Città del Vaticano , giovedì, 7. aprile, 2022 9:00 (ACI Stampa).
Sin dalla crisi della Crimea, e poi con le situazioni del Donbass e Luhansk la Santa Sede ha fatto presente alla Russia la necessità di una soluzione negoziata, un tema che è stato presente in tutti i colloqui. Né la Santa Sede ha mai mancato di prendere una posizione netta, senza per questo subire contraccolpi diplomatici.
Lo spiega ad ACI Stampa il Cardinale Pietro Parolin, Segretario di Stato vaticano, nella prima parte di questa lunga intervista, che avuto luogo prima del viaggio papale a Malta. Il Segretario di Stato vaticano rivela anche che l’iniziativa della videochiamata dello scorso 16 marzo tra Papa Francesco e Kirill è partita dal Patriarcato di Mosca.

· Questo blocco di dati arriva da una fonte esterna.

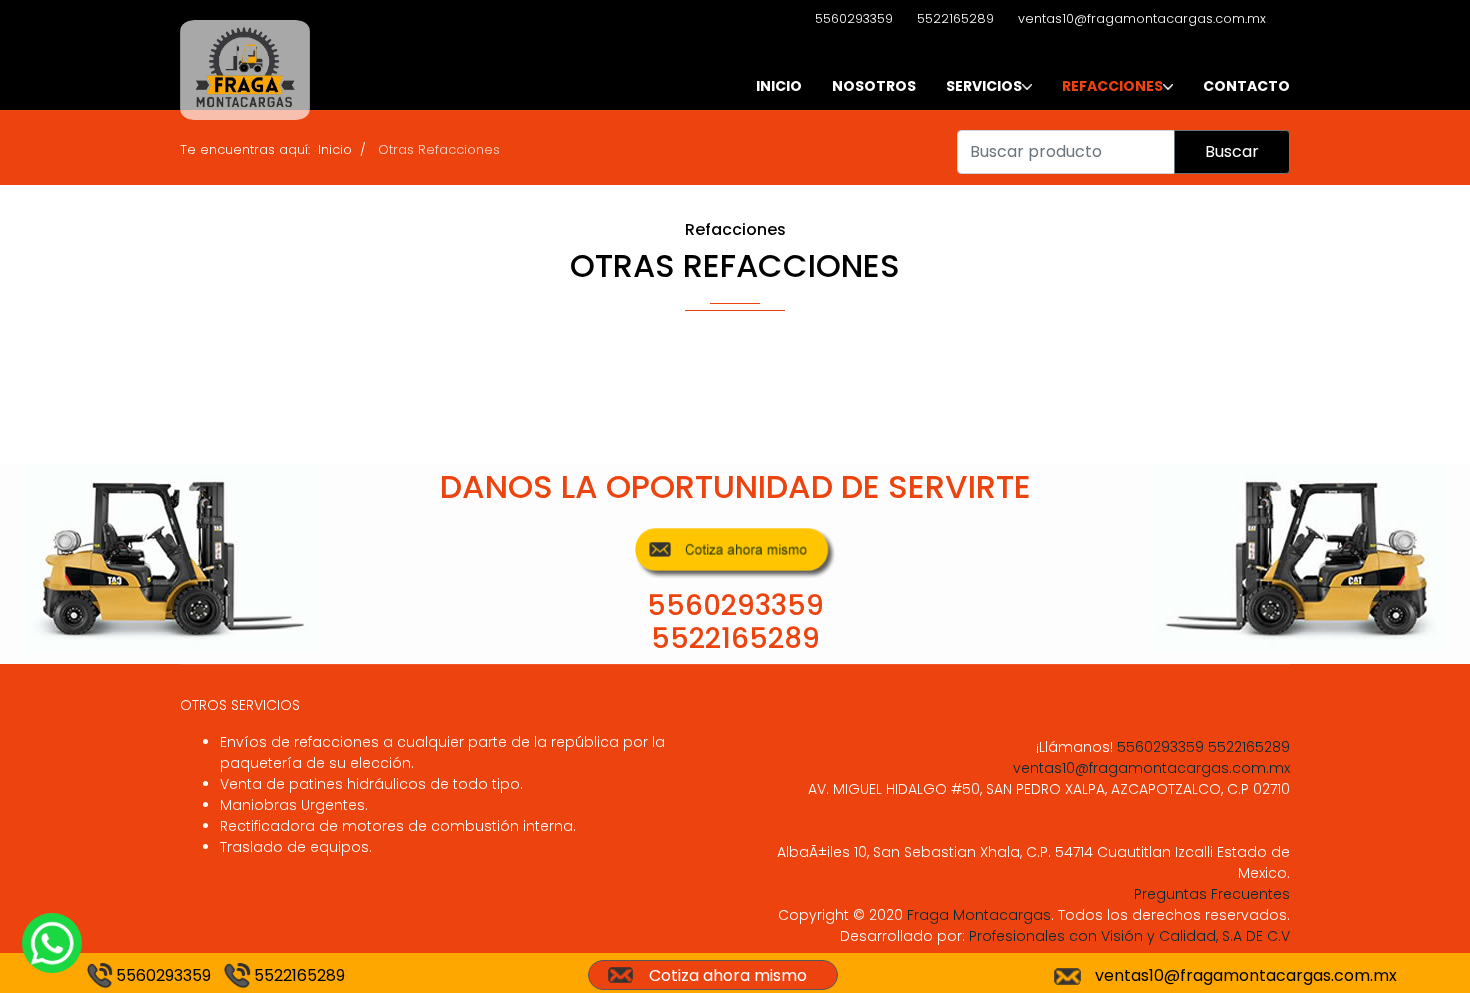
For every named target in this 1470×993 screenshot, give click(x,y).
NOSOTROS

È ormai passato più di un mese dall’inizio della guerra in Ucraina. Sin dall’inizio del suo mandato da Segretario di Stato vaticano, lei ha incentrato l’azione diplomatica sul tema del “dovere di proteggere”, una linea guida presente già nei suoi primi discorsi alle Nazioni Unite. In che modo questo “dovere di proteggere” va applicato oggi?
Io credo che ci sia il diritto alla difesa, alla legittima difesa. È quello fondamentalmente il principio in base al quale anche l'Ucraina sta resistendo alla Russia. La comunità internazionale vuole evitare una escalation, e quindi finora nessuno è intervenuto personalmente, ma vedo che ci sono molti che inviano armi. Questo è terribile da pensare, potrebbe provocare una escalation che non si potrà controllare. Resta, però, il principio della legittima difesa.
C’è da dire che la Russia aveva annesso nel 2014 la Crimea. Nel 2008, c’era stata l’occupazione dell’Ossezia. Erano segnali che la Russia avrebbe potuto agire in questo modo. Perché ora si parla di principio di legittima difesa e prima no?